Grosso modo, le ressort tient à ce que deux fêtes traditionnelles majeures ont été superposées. A des fêtes très archaïques, celles du solstice d’hiver, sont venu se superposer des fêtes chrétiennes. Et ce que nous vivons machinalement dans l’excitation des achats et des festins manifeste une grande unité de sens symbolique.

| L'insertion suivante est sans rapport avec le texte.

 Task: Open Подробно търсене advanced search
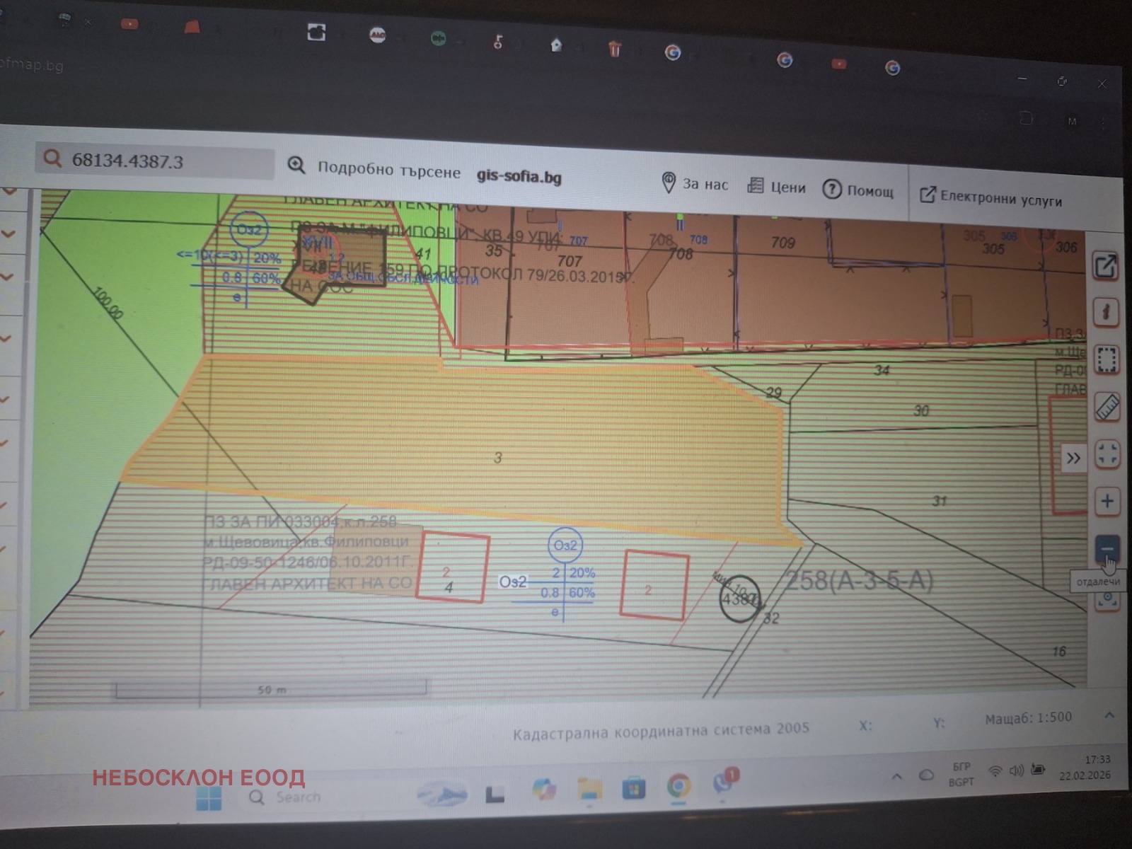point(374,169)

La tradition la plus archaïque est celle des fêtes solsticiales. Fixées à la fin de l’allongement des nuits, les fêtes solsticiales d’hiver appellent à la reprise de l’allongement des jours. Elles sont l’occasion d’exalter le Soleil : on escompte qu’il va de nouveau donner lumière et chaleur en quantités croissantes. Repoussé depuis six mois par les forces de l’obscurcissement, le Soleil va « renaître ». On l’y encourage en multipliant feux et lumières. On met en valeur des végétaux toujours verts tels le sapin et la boule de gui ; l’un et l’autre traversent le froid et l’obscurité. Ils symbolisent la survie. Ainsi fait d’ailleurs celui qui sort du ciel et de la neige pour ré-enchanter le monde moderne, le Père Noël ; lequel, avant de porter la couleur rouge des réclames du Coca Cola, aura longtemps porté un costume tout vert !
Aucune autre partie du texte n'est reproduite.